Sotto le stelle del Jazz, un resoconto

Come annunciato sono andato a vedere il concerto del sabato sera del Pino Jazz Fest, una rassegna di concerti jazz che si svolgono all’aperto nella piazza principale di Pino, paesino sulla collina torinese che non sarebbe fuori luogo definire ridente (è stato perfino definito “La Beverly Hills di Torino”, visto il reddito medio di chi abita da quelle parti).
Questa rassegna, da qualche anno in qua ospita alcuni dei più famosi (non solo in Italia) jazzisti nostrani, trasformando quella che era una coraggiosa scelta artistica, incentrata soprattutto sul jazz delle origini (il nome di New Orleans ancora fa capolino da qualche parte nella denominazione della rassegna), in una manifestazione di grande richiamo per gli amanti del genere.
Tutto ciò si traduce semplicemente nel fatto che, arrivando io all’ultimo momento, ho faticato da bestia a trovare un posto legale dove mollare la macchina.
E poi che nella piazza tutti i posti migliori erano già abbondantemente esauriti e io, dibattuto nell’alternativa tra comodità e buona acustica, ho optato per la seconda e mi sono sciroppato buona parte del concerto in piedi.
Ecco: con queste due timide rimostranze – parcheggio e posti a sedere – ho concluso gli aspetti negativi della serata, perché tutto il resto è stato davvero molto bello.
Mentre ero in coda per la birra d’ordinanza è iniziato il concerto dei 3quietmen, un trio torinese che propone una rivisitazione in chiave jazz molto moderno di alcuni brani del Mikrocosmos di Béla Bartók.
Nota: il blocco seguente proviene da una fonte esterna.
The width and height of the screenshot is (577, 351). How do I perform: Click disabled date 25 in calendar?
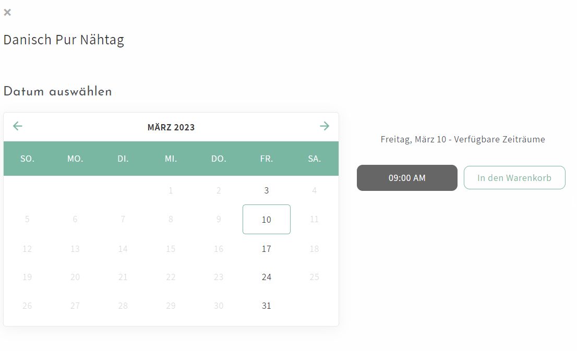[314, 277]
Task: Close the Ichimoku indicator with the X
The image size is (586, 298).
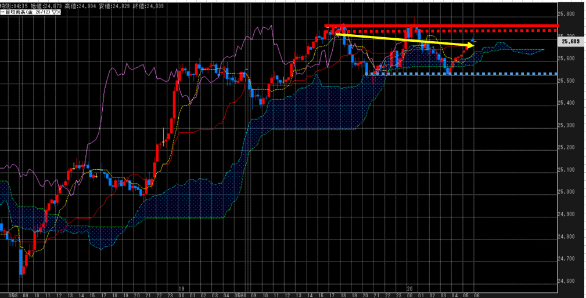Action: coord(59,10)
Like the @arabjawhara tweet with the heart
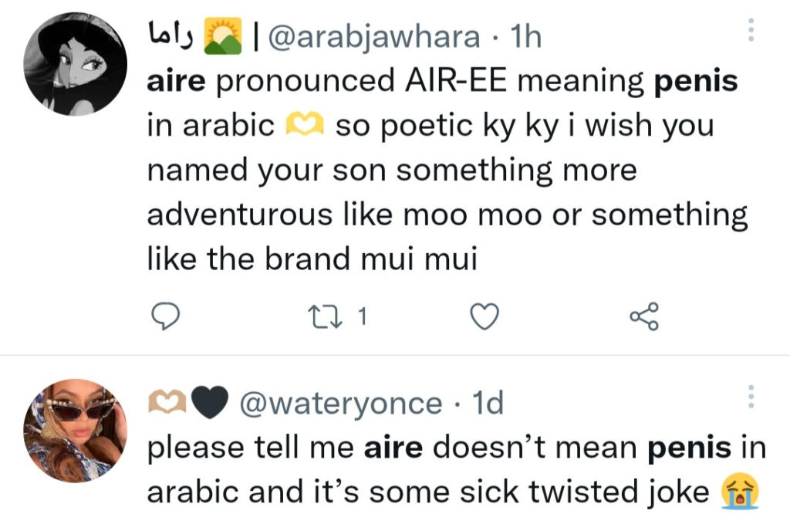The height and width of the screenshot is (521, 790). pos(485,316)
Li ho trovati davvero molto bravi e suggestivi, nonostante fosse la prima volta in assoluto che li sentivo e che i primi due pezzi li abbia potuto ascoltare nella non proprio perfetta situazione di coda-per-la-birra.
Poi, dopo essermi piazzato al mio posto vicino-palco-ma-impietosamente-in-piedi, me li sono goduti a pieno e ho potuto lasciarmi trascinare in derive jazz di intensità notevolissima e struttura davvero gradevole.
Per dire quanto mi sono piaciuti, se non fossi uscito di casa con pochi spiccioli in tasca, avrei comprato seduta stante il loro cd.
Per dire che bella scoperta che ho fatto.
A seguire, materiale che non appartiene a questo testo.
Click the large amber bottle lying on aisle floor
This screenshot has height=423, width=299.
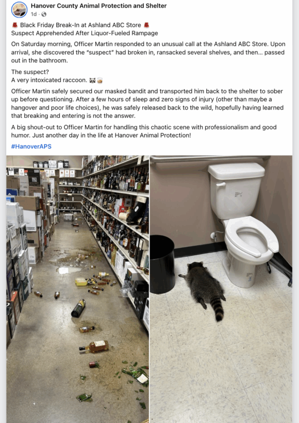94,347
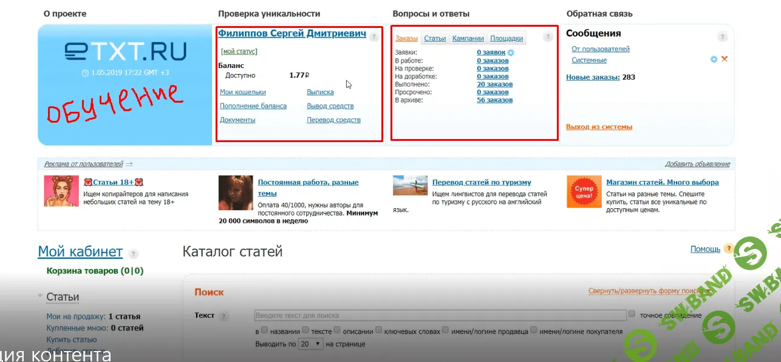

Poi sono entrate le star: prima il quintetto di Paolo Fresu che ha suonato per più di un ora filata, e poi a loro si è aggiunto Gianmaria Testa, italico vanto che spesso si trova a suonare in compagnia di alcuni membri del quintetto.
La prima parte del concerto per me è stata strepitosa, veramente. Fresu e i suoi quattro amici suonano insieme da ben 25 anni (cosa che credo sia un record nel cangiante mondo del jazz) e la cosa si sente in modo impressionante. Un suono coeso come pochi, interplay perfetto, in alcuni momenti fin troppo, per i miei personali e forse più sanguigni gusti, intesa mirabile tra i 5 musicisti.
Sarà per il nome, sarà per il fatto di essere leader, ma Fresu l’ho trovato davvero grande, per personalità e impatto una spanna sopra tutti. Gli altri sono bravi, e pure tanto, ma lui è davvero un grande.
Hanno suonato senza risparmiarsi 6 brani del loro repertorio, 5 di loro composizione, partoriti durante la loro pluridecennale carriera e uno non loro (Fresu ne ha detto il titolo, ha detto “…lo avrete senz’altro riconosciuto…”, see, come no. ‘gnurant!) ed ascoltarli è stato davvero un piacere per nulla diminuito dalla mia scomoda posizione.
Poi sul palco è salito Gianmaria Testa, e qui lo dico, a costo di prendermi qualche improperio: non è che mi sia piaciuto un granché…
Insomma, bravo è bravo, simpatico e pure divertente nel suo finto understatement, ma, puramente a livello musicale, il livello è sceso parecchio rispetto quanto si era sentito fino ad un attimo prima.
Fresu & Co. si sono posti nel ruolo di accompagnatori e, mi si perdoni, non è che la musica da chansonnier di Testa sia poi tutta ‘sta sofisticatezza. Bei testi, atmosfera coinvolgente, bella voce calda, ma poi sono le classiche arie da chanson, appunto.
E si sente che il quintetto che a questo punto sta alle sue spalle si trova a manovrare in spazi ben più ristretti rispetto a prima. Deve cambiare registro.
Poi magari in ogni canzone si prende un po’ di spazio per dare sfogo alle proprie attitudini, ma la base purtroppo è quella che è, e si sente.
Come al solito io cerco di fare un passo indietro e rilevare quanto sia personalissimo questo mio punto di vista, e che la gente che mi stava intorno lo apprezzava veramente e penso pure a ragion veduta, ma dato che i gusti non si disputano, qui sciorino i miei.
Comunque l’occasione che ho avuto, ad un passo da casa, di godere di tanta bella musica, talmente bella da permettermi di fare le pulci ad un indubitabile artista, è una di quelle cose che penso che riuscirò a portarmi dietro per molto tempo.
Me la sono portata dentro nel tragitto alla ricerca della macchina, sulla strada per casa e ancora adesso (giuro) avverto le forti emozioni per alcuni momenti mozzafiato di quel raro spettacolo.
Potere della musica.

2 commenti:

ramon moro ha detto...

grazie di cuore, veramente per le cose che hai scritto, sono ramon il trombettista del 3quietmen.
ciao grazie a presto.

www.3quietmen.com
www.myspace.com/3quietmen

ramon moro ha detto...

ah, dimenticavo, il cd è acquistabile on line su www.jazzos.com

ciao!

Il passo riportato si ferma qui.